Sniff. She ran a palm across her eyes. 'I told you they hated us 'freaking yuppies'.'
The taxi driver stuck his head out of the car window and said something too quickly for Logan to catch any of it, but Jaroszewicz rattled back a brittle reply, then climbed into the back, saying, 'Are you hungry?' Lunch was in a labyrinthine restaurant called Chlopskie Jadlo, five minutes walk from the main square, with some sort of witch carved out of dark wood standing guard outside. The place was nearly deserted, just a woman and a small child stuffing themselves with dumplings. Jaroszewicz picked a table in another room, far away from the roaring fire.
She slumped into her chair and sighed at the menu. 'So that is it, we are finished. You had a wasted trip. I am sorry.'
'You seem to be taking this very… personally.'
She shrugged, eyes scanning the menu. 'You should try the pierogi — potato dumplings. Very good.'
'Come on, you were nearly in tears back there.'
'I…' Pause. 'This is a big case for me. If I… My sergeant says that if I do not get this one right, my career is over.' She turned the menu over in her hands. 'Do you want a drink? I want a drink. Let us get something to drink.'
There was a pause, then Logan stuck out a hand. 'Let me see those files again.'
'Why?'
'Because I'm not going home without a connection between Ricky Gilchrist and what happened here. And I don't care how tenuous it is — there has to be something. He didn't just come up with the exact same MO as your Polish mobsters by accident.'
She dug the file out of her cavernous handbag. Then went back to the menu.
Logan spread the individual case files out on the table. It was a cut down version of the huge stack he'd seen on the train from Warsaw, with all the non-Krakow victims removed. Five victims: all men.

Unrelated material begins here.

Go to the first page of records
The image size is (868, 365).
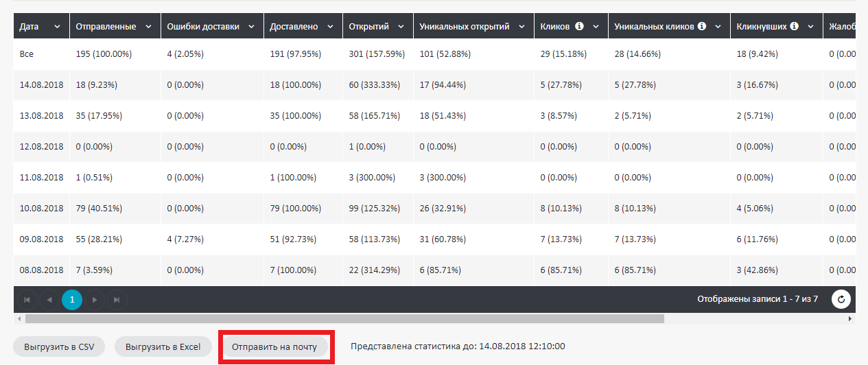[x=27, y=299]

He arranged them in date order, '1973, 1981, 1993, 1997, and 2004. Five victims. Gibowski is in America, Wisniewski's dead, and no one's seen Bielatowicz since 2003. Which leaves us Gorzkiewicz in eighty-one, and Lowenthal in ninety-seven.'
The waiter turned up, but Logan hadn't even looked at the menu, so he let Jaroszewicz order for them both, and went back to the two remaining files, trying to remember the details. Lowenthal was allegedly involved in people-trafficking from Russia to the UK, and the odd spot of gun-running. Ex-Soviet weaponry being sold off on the cheap by soldiers who hadn't been paid for months, then passed on at a huge mark-up to gangs all over Europe.

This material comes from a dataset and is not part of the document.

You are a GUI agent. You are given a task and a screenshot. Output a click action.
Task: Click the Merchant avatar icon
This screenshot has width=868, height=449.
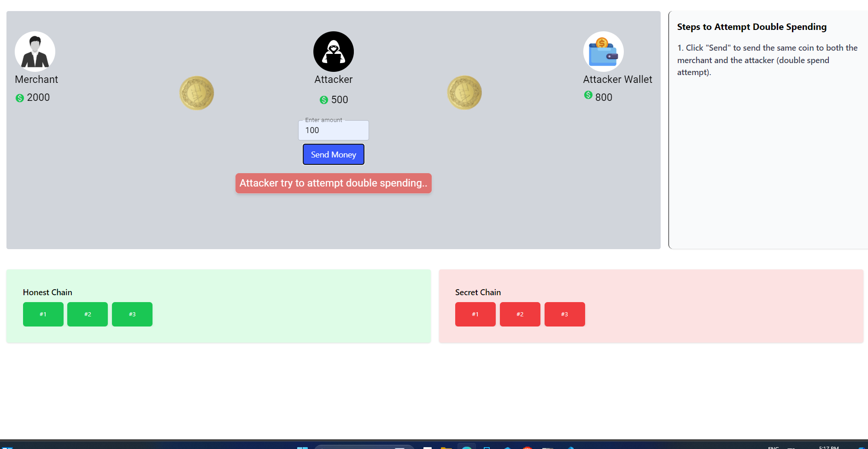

Gorzkiewicz was a different kettle of borscht entirely. He'd been a lance corporal in the Polish army, under the Communists, invalided out after some sort of accident. A law-abiding citizen whose only transgression was being active in the Solidarity movement in the early eighties.
Logan pulled Lowenthal's file to the front. 'Right, this is the guy we have to concentrate on.'
She sniffed. 'Why him? Why not Gorzkiewicz, surely he would be more-'
'No he wouldn't. Gorzkiewicz was blinded in 1981: while the Communists were still in power. Anything we got out of him would be nearly thirty years out of date. And if this is mob enforcers copying what happened back then, it wouldn't help us anyway. But Lowenthal was done in 2004. What he knows might still be worth something.'
'But we have no idea where he-'
'We hit the land registry, census records, telephone books. We talk to informers, known associates.'
She sat back and frowned. 'Oh… I had not… Yes. Of course.'
The waiter returned with two large glasses of beer and a wooden board covered in bread, a tub of what looked like lard, and a huge knife. Jaroszewicz thanked him, then handed Logan one of the beers, their fingers touching on the cold glass. A droplet of condensation ran down the side and dripped onto the tabletop.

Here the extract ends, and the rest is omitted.